■ Provided entries ■

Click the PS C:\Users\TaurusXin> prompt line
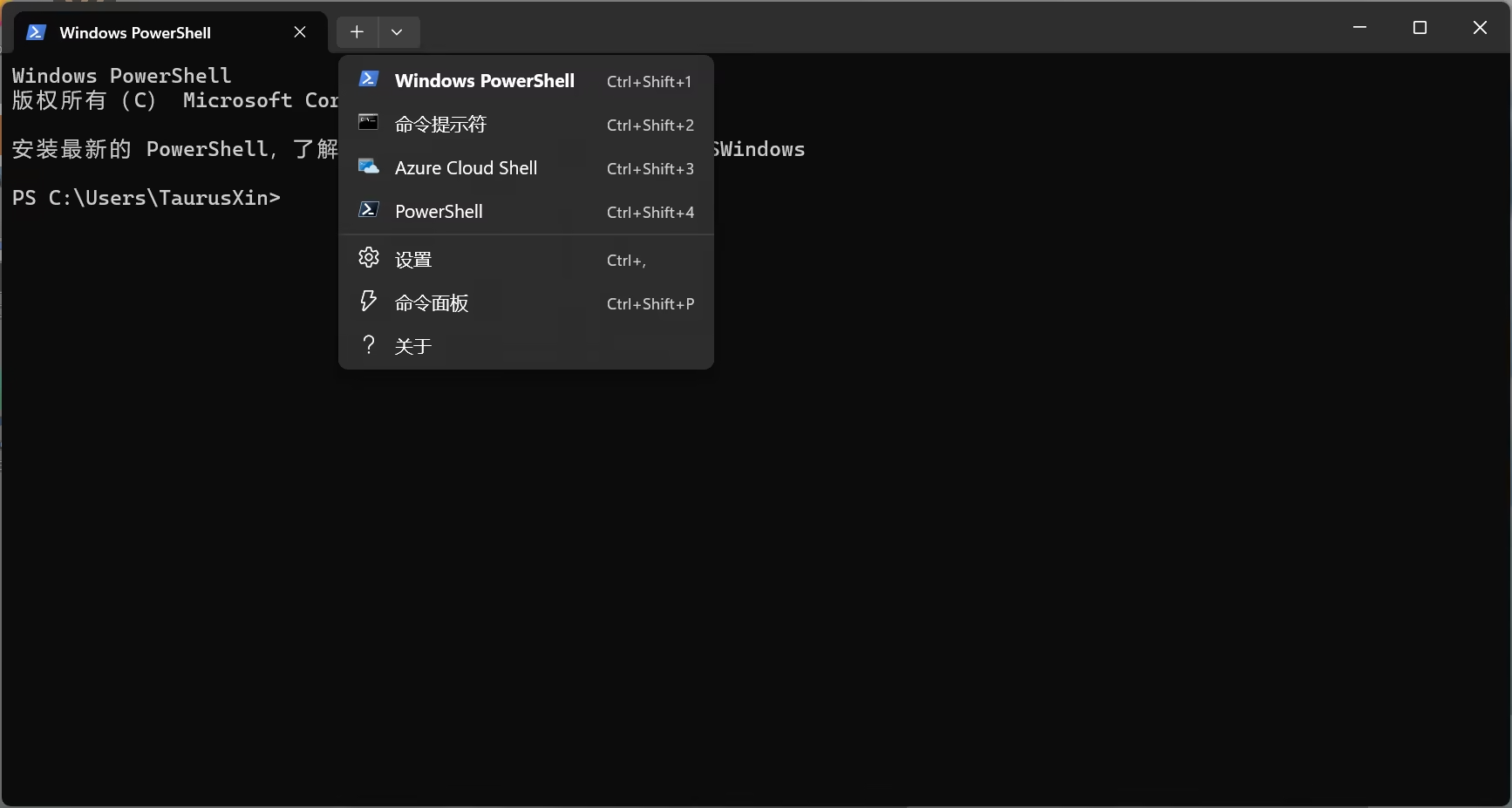Screen dimensions: 1512x808 (x=146, y=198)
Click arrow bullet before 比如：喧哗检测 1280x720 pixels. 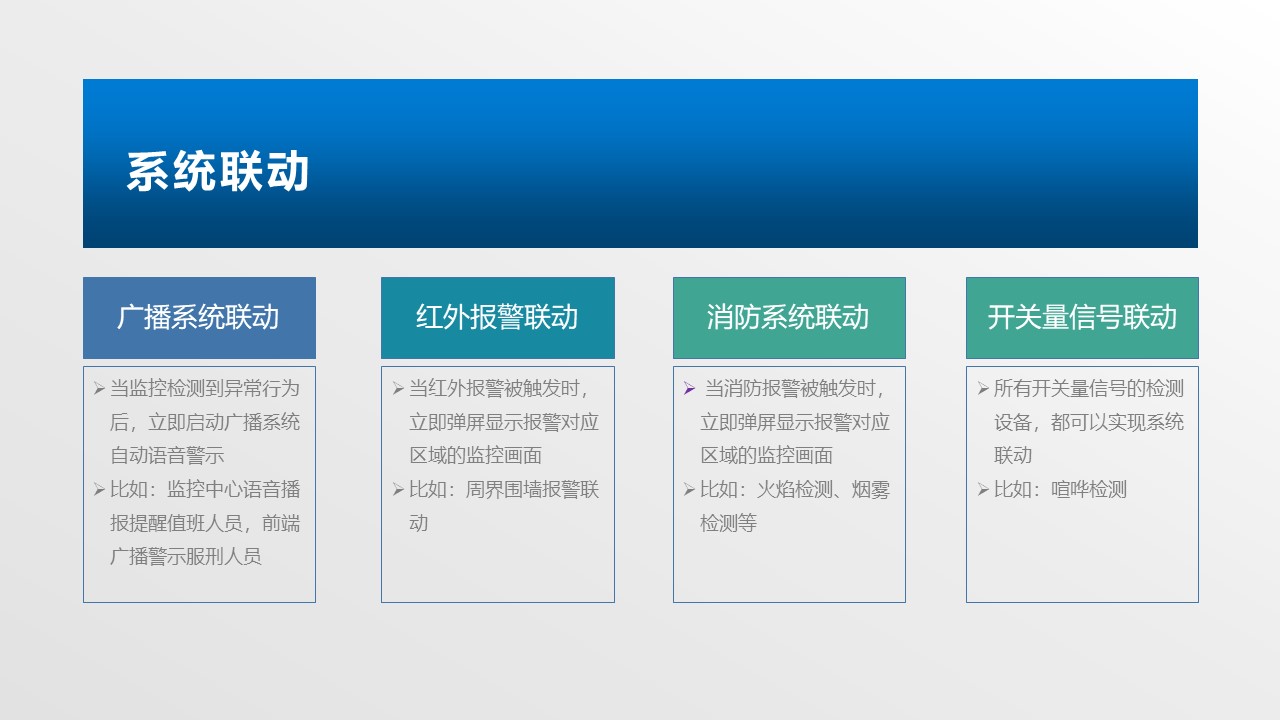pyautogui.click(x=983, y=490)
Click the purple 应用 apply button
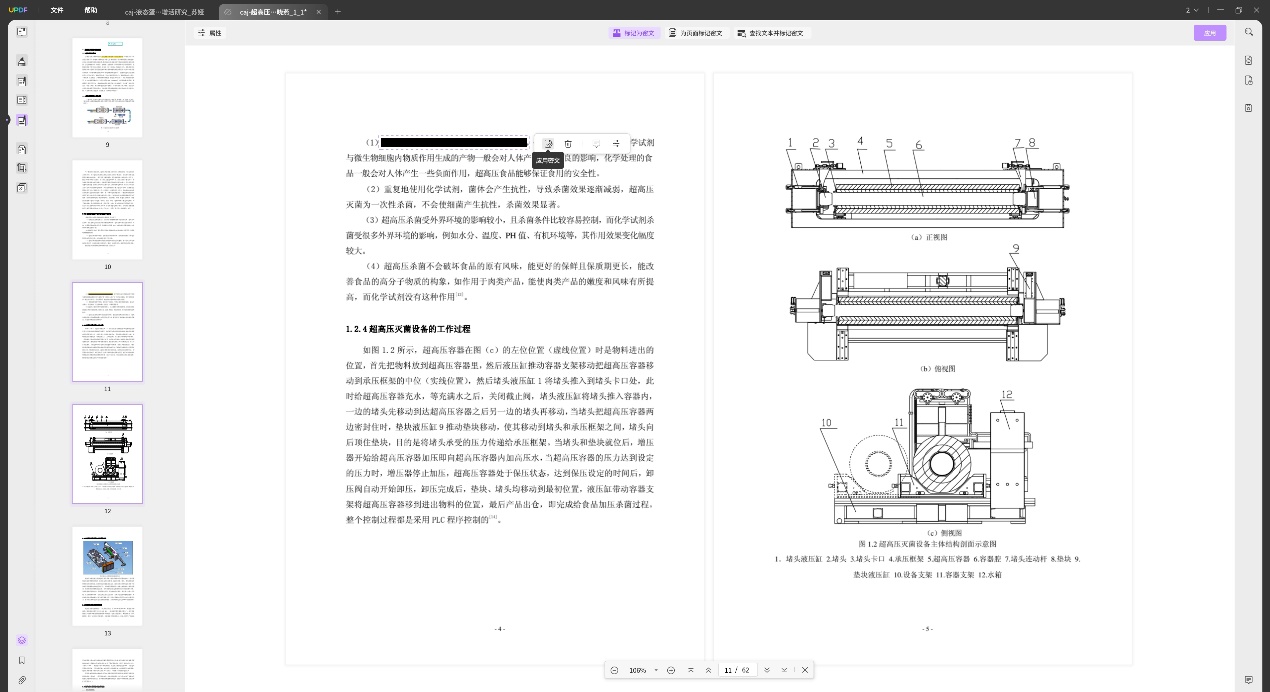 coord(1210,33)
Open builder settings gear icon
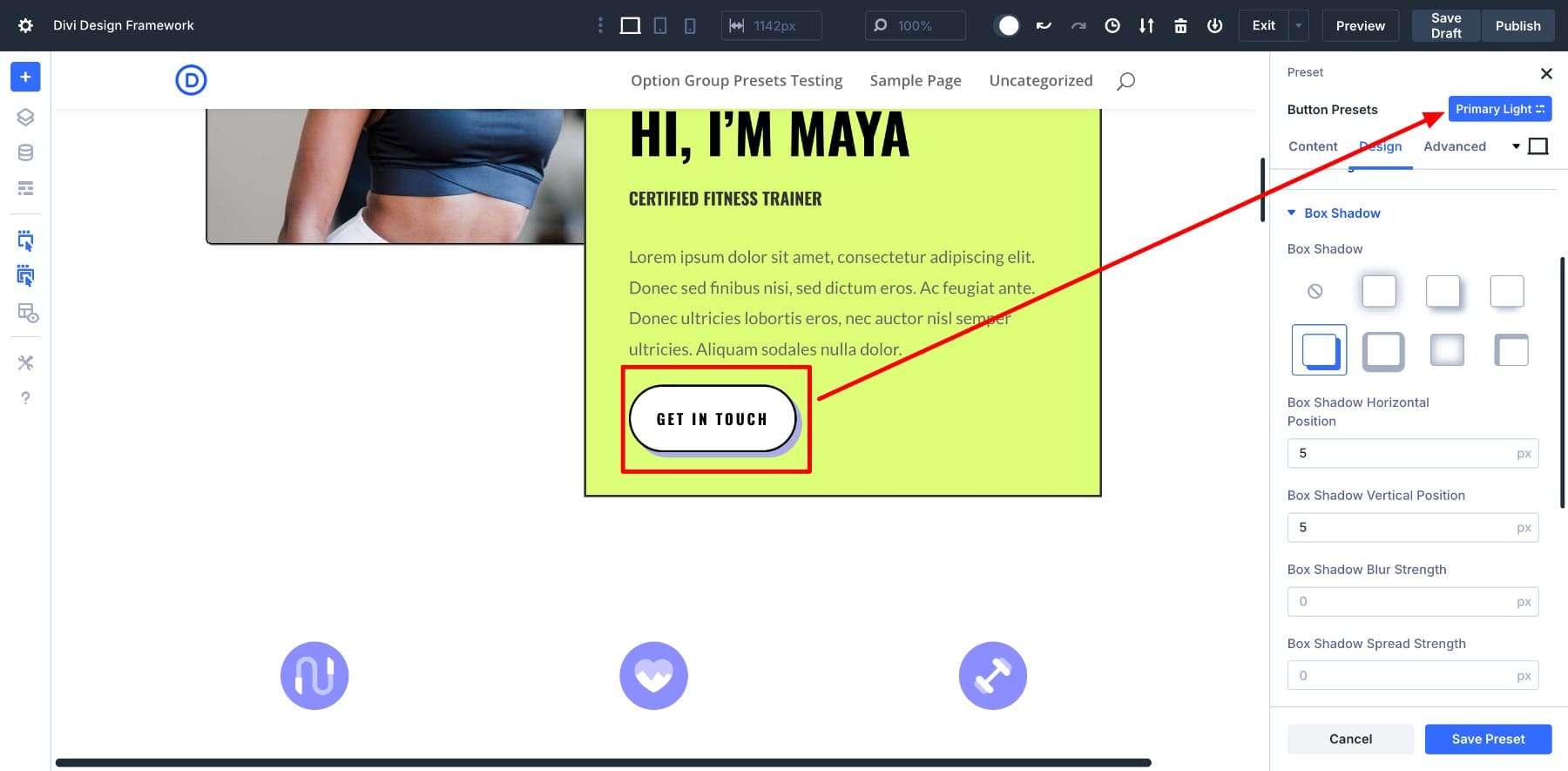 (25, 25)
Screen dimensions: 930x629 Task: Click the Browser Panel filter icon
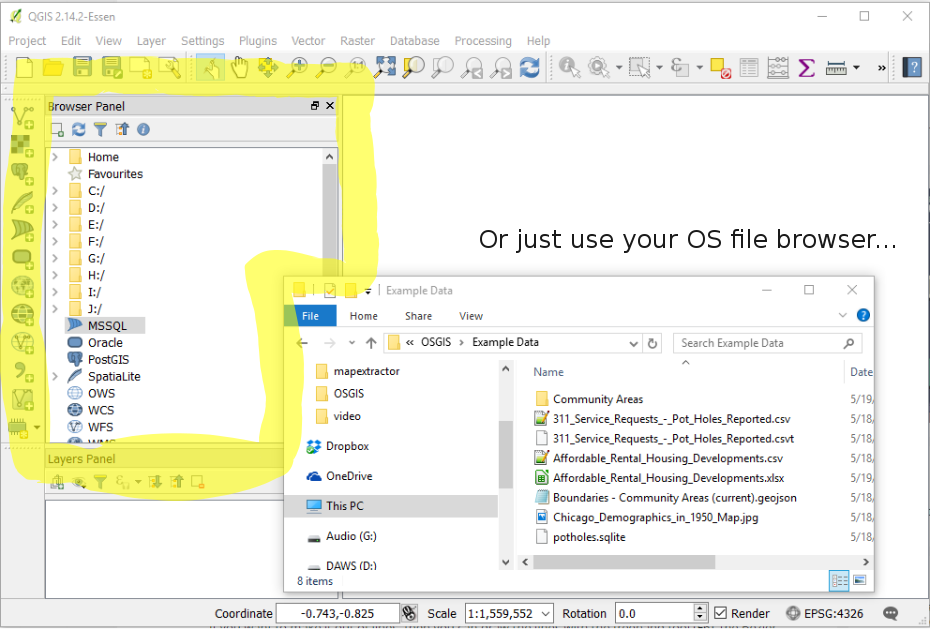[100, 129]
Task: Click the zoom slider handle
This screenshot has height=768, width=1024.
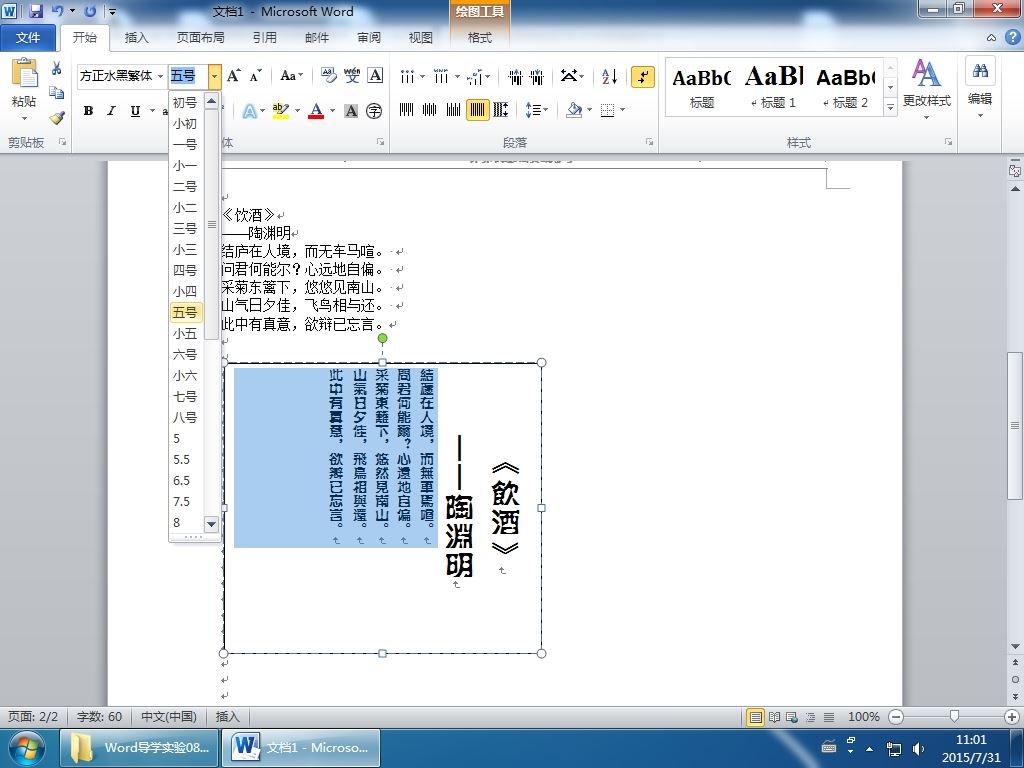Action: [x=954, y=716]
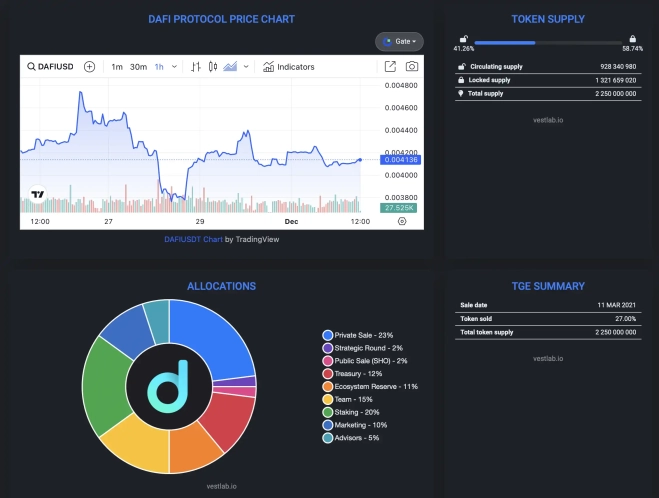Select the candlestick chart style icon

(x=212, y=67)
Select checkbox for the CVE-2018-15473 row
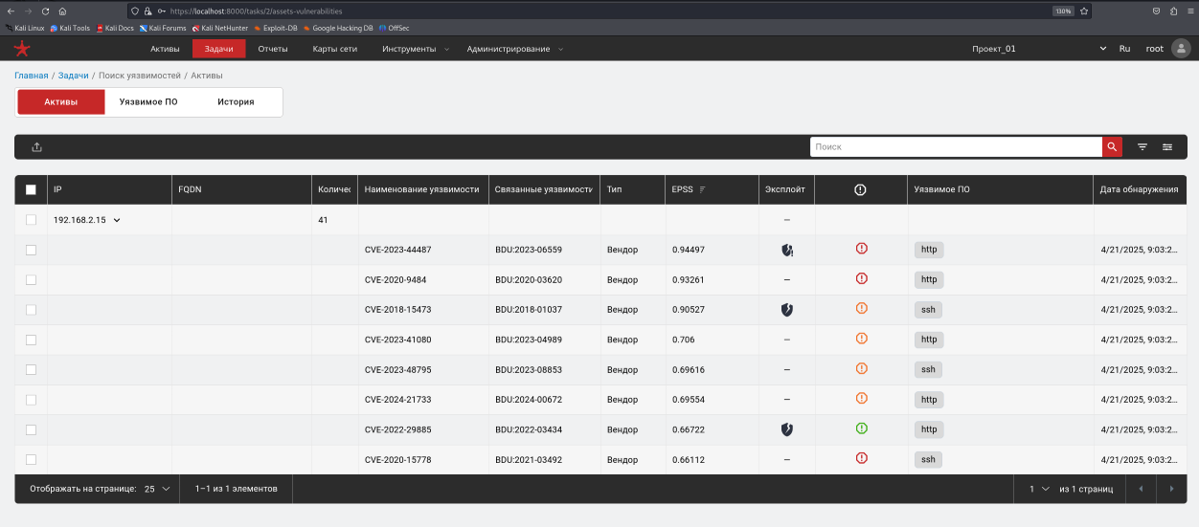The width and height of the screenshot is (1199, 527). (x=31, y=310)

■ About this task ■
Verbatim, write out the line containing "This screenshot has height=768, width=1024." and all later lines through the end of the records, leaving every picture out.

■ Response for this exercise ■
This screenshot has height=768, width=1024.
Action: [x=954, y=716]
Select the candlestick chart style icon

(x=212, y=67)
Select checkbox for the CVE-2018-15473 row
The width and height of the screenshot is (1199, 527). (x=31, y=310)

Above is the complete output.